While satellite TV sets aboard JetBlue Flight 292 were tuned to news broadcasts, some passengers cried. Others tried to telephone relatives and one woman sent a text message to her mother in Florida attempting to comfort her in the event she died.
“It was very weird. It would’ve been so much calmer without” the televisions, Pia Varma of Los Angeles said after the plane skidded to a safe landing Wednesday evening in a stream of sparks and burning tires. No one was hurt.
Very little notice has been given to the fact reported in Toronto’s Globe and Mail that…
…this kind of incident had happened on Airbus 320s at least four times before. The most recent was in 1999, which resulted in a mandatory airworthiness directive to all airlines operating the aircraft to fix possible faults with O-ring seals in the landing-gear steering module.

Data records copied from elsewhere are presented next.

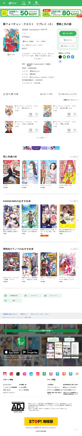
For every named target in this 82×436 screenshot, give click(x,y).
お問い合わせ (7, 390)
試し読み (12, 54)
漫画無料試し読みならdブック (10, 314)
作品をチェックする (69, 46)
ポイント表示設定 (24, 390)
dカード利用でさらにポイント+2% (31, 45)
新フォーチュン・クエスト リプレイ (42, 77)
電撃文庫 (32, 74)
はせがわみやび (34, 29)
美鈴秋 (29, 65)
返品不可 (24, 48)
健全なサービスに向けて (70, 387)
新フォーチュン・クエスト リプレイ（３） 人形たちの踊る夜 (26, 123)
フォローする (46, 29)
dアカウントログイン (9, 392)
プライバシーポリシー (53, 387)
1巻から (66, 100)
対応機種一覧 (22, 384)
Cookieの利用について (69, 390)
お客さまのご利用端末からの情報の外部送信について (70, 393)
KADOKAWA (32, 68)
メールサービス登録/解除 (10, 387)
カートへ (69, 40)
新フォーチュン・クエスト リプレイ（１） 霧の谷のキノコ (26, 107)
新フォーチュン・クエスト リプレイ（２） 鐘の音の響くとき (64, 107)
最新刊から (75, 100)
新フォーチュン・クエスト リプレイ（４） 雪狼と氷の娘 (64, 123)
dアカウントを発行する (33, 427)
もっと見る (73, 156)
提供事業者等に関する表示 (70, 384)
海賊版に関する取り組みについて (54, 393)
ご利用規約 (50, 384)
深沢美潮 (25, 29)
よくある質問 (22, 387)
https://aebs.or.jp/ (34, 410)
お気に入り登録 (47, 94)
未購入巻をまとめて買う (69, 94)
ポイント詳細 (40, 41)
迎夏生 (48, 64)
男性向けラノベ (35, 71)
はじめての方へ (7, 384)
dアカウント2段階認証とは (54, 390)
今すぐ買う (69, 33)
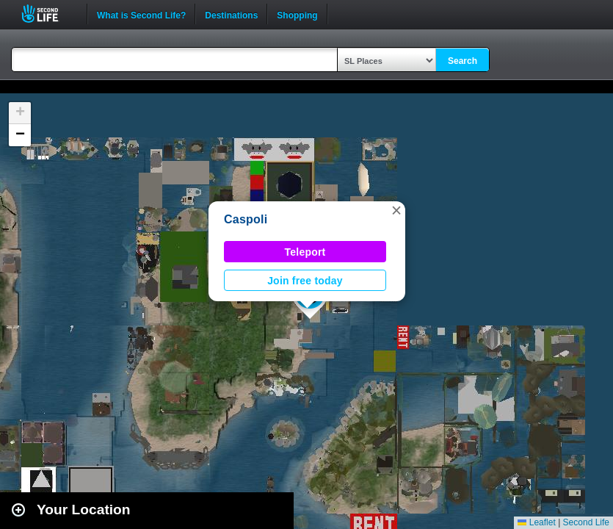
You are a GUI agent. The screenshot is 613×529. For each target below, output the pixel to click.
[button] (396, 210)
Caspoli (245, 219)
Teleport (305, 252)
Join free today (305, 281)
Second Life (48, 14)
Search (462, 61)
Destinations (231, 14)
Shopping (297, 14)
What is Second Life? (141, 14)
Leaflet (536, 522)
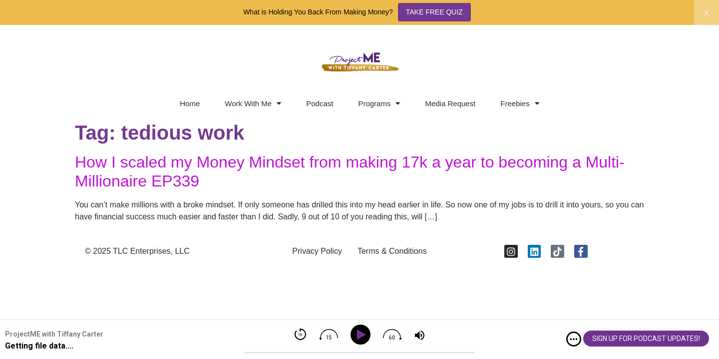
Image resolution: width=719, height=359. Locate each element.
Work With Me (253, 103)
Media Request (450, 103)
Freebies (519, 103)
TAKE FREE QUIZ (434, 12)
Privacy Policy (317, 251)
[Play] (362, 335)
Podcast (319, 103)
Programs (379, 103)
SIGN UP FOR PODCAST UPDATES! (646, 339)
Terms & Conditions (392, 251)
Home (190, 103)
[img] (573, 339)
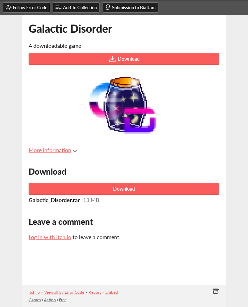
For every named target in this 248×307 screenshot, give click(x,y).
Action (50, 299)
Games (35, 299)
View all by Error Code (64, 292)
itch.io (34, 292)
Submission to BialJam (130, 7)
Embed (111, 292)
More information (53, 150)
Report (95, 292)
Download (124, 59)
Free (62, 299)
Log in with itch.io (50, 237)
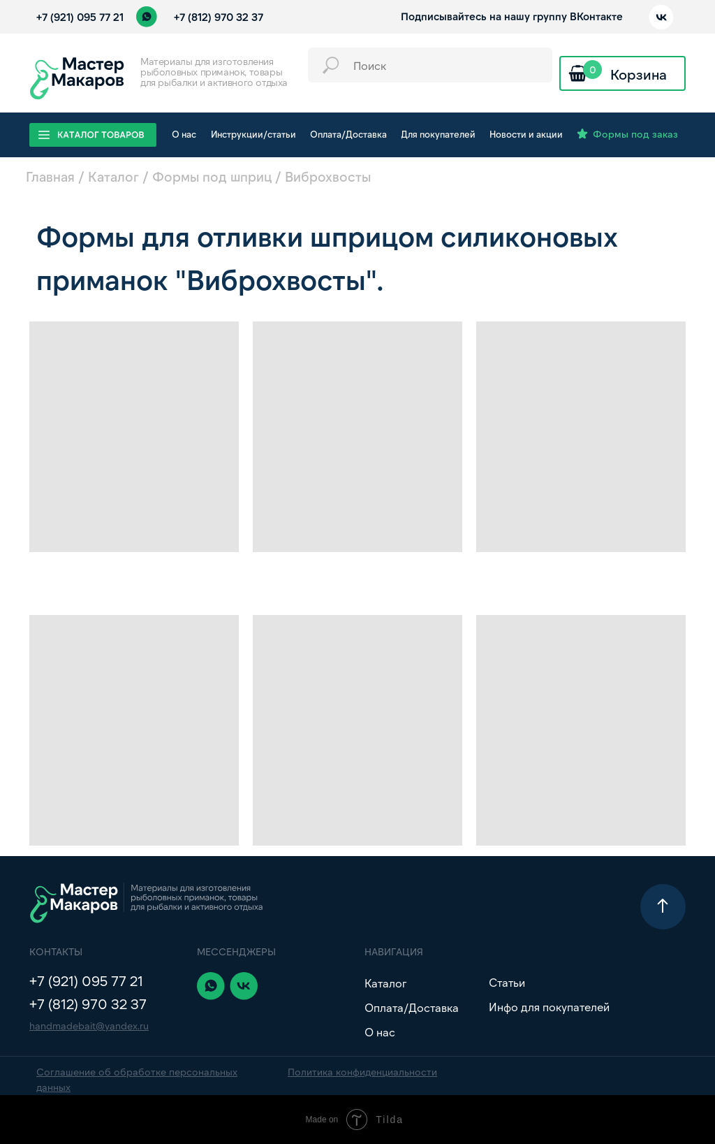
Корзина (638, 74)
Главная (50, 176)
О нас (379, 1031)
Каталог (113, 176)
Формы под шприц (212, 176)
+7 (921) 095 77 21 (80, 16)
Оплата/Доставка (411, 1007)
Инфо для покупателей (549, 1006)
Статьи (507, 982)
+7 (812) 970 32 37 (218, 16)
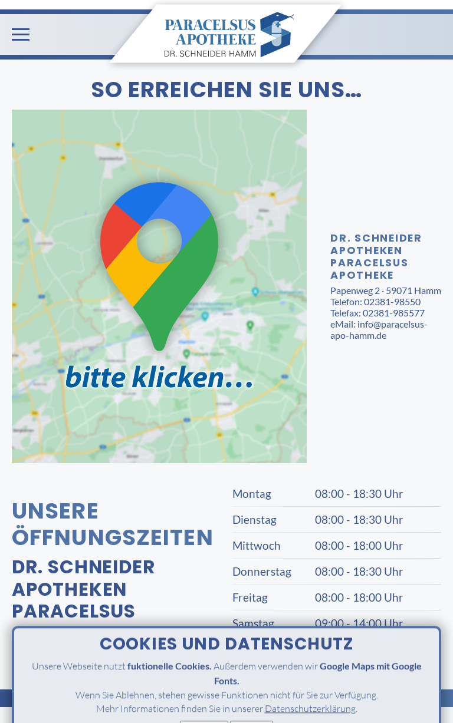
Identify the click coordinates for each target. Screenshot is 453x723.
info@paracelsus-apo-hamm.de (379, 329)
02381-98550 (392, 301)
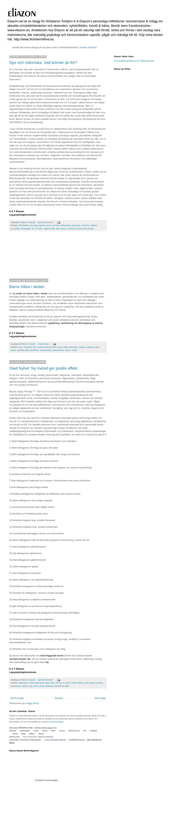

This time the ultimate tragedy was avoided. A change in procedure or equipment or priority is needed to make sure there is not a next time. On the issue of live news feeds to the cabin so passengers can watch their own demise, there will undoubtedly be a long ongoing debate. My own feelings are mixed. I personally would want the most information I could get, but I also readily acknowledge there are others who not only would not want to know, but are not emotionally equipped to cope with the stark reality of such a situation.
My only trepidation is that just as the critical moment of my demise was about to occur, the network would break for a commercial to sell us insurance or tires or a Caribbean vacation cruise.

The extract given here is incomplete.